Underlining involves adding an additional layer of fabric that mirrors a section of the garment. During the sewing process, these two pieces are treated as a single unit. Underlining is particularly useful when working with sheer fabrics, as it provides an opaque backing. Additionally, underlining can serve as a stabilizing support for fabrics that lack stability.
What is an Underlining?
Underlining is a technique that is done by attaching a layer of fabric directly to the wrong side of the main fabric before construction begins. The underlining and main fabric are treated as one unit throughout the sewing process. Unlike lining, which is a separate layer that hides the inner construction, underlining is visible from both the inside and outside of the garment.
Purpose and Benefits
Underlining serves various purposes, adding both functional and aesthetic value to garments. Let’s explore the benefits of underlining:
- Enhanced Stability and Durability: Underlining reinforces the main fabric, providing additional stability and strength to the garment. It prevents the fabric from stretching, distorting, or sagging over time, ensuring longevity.
- Improved Structure and Shape: Underlining helps maintain the desired shape and structure of the garment, particularly in areas such as bodices, skirts, or sleeves. It adds body and substance, enhancing the overall fit and silhouette.
- Enhancing Fabric Qualities: Underlining can alter the characteristics of the main fabric, such as adding opacity, improving drape, or creating a more luxurious feel. It allows for the use of delicate or sheer fabrics while preserving modesty.
- Professional Finish: Underlining contributes to a refined and polished appearance, as the additional layer hides seam allowances, prevents show-through, and provides a clean interior finish.

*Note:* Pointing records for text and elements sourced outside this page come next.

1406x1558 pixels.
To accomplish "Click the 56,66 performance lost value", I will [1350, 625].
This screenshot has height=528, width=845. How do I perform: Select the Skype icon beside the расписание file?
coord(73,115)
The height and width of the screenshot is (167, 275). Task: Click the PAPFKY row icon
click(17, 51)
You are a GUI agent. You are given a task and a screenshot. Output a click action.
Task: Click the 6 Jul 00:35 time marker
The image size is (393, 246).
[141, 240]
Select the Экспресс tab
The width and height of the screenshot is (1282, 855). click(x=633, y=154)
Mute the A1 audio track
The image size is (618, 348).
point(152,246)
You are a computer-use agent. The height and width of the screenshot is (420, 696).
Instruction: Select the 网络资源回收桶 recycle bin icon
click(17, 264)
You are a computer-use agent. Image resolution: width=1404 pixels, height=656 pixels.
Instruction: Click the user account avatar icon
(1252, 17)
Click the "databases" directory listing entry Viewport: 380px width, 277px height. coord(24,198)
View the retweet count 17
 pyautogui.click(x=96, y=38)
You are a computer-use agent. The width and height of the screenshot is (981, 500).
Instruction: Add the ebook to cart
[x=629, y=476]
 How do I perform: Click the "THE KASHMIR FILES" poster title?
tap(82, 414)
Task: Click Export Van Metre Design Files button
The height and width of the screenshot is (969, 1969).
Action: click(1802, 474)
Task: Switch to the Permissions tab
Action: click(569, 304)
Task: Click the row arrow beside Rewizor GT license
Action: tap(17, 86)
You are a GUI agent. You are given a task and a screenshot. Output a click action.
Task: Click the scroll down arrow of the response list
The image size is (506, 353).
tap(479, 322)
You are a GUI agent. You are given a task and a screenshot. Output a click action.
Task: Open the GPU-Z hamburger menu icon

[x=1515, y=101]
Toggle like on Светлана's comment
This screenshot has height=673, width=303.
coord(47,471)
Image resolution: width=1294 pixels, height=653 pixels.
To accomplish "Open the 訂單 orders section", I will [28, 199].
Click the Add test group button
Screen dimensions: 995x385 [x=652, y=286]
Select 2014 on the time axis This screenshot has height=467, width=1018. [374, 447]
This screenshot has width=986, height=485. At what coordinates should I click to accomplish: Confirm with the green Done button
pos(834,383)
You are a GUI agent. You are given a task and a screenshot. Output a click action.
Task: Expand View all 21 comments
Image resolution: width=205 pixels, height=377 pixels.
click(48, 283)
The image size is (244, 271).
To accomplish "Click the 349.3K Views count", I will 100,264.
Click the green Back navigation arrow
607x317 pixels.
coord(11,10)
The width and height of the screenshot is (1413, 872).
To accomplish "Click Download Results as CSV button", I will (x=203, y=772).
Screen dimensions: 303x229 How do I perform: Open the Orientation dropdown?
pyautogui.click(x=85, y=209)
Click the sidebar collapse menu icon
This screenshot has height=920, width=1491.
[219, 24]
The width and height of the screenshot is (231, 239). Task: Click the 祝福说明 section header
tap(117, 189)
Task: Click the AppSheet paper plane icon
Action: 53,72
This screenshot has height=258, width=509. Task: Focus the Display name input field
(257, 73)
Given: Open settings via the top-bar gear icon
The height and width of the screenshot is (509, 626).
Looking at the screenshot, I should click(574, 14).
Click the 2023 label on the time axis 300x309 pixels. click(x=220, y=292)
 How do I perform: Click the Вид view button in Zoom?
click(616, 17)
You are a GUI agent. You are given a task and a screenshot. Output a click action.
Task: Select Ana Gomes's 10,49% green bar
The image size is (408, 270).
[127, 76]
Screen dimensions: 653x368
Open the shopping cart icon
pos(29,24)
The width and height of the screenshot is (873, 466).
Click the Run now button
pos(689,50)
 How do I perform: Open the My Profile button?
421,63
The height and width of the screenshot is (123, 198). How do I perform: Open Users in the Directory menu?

Selecting Underlining Fabrics
Choosing the appropriate underlining fabric is crucial for achieving desired results. Consider the following factors:
- Compatibility: Select an underlining fabric that complements the main fabric in terms of weight, fiber content, and drape. The underlining should provide support without compromising the intended characteristics of the garment.
- Similarity in Care Requirements: Opt for underlining fabrics that have similar care instructions as the main fabric to avoid complications during laundering or maintenance.
- Opacity and Color Matching: Ensure that the underlining fabric is opaque enough to achieve the desired coverage and color intensity. Choose a color that coordinates with the main fabric or remains inconspicuous.
To successfully apply underlining, consider the following techniques:
- Cutting and Marking: Cut the underlining fabric using the same pattern pieces as the main fabric, making any necessary adjustments. Transfer markings accurately to the underlining for alignment during construction.
- Basting: Use hand basting or long machine stitches to secure the underlining to the main fabric within the seam allowances. This holds the layers together during construction and ensures they behave as one unit.
- Seam Allowance Treatment: Trim the underlining seam allowances slightly narrower than the main fabric to reduce bulk. Press the seam allowances open or towards the underlining for a flat and smooth finish.
- Construction and Finishing: Assemble the garment as instructed by the pattern, treating the underlining and main fabric as a single layer. Pay attention to seam finishes, hemming, and closures to achieve a professional result.
Underlining is a valuable technique that allows seamstresses and pattern makers to elevate the stability, structure and overall quality of garments. By understanding the purpose, selecting suitable underlining fabrics and employing proper underlining techniques, you can achieve impeccable construction, enhanced durability, and refined finishes. Embrace the power of underlining in your sewing projects and unlock a new level of craftsmanship.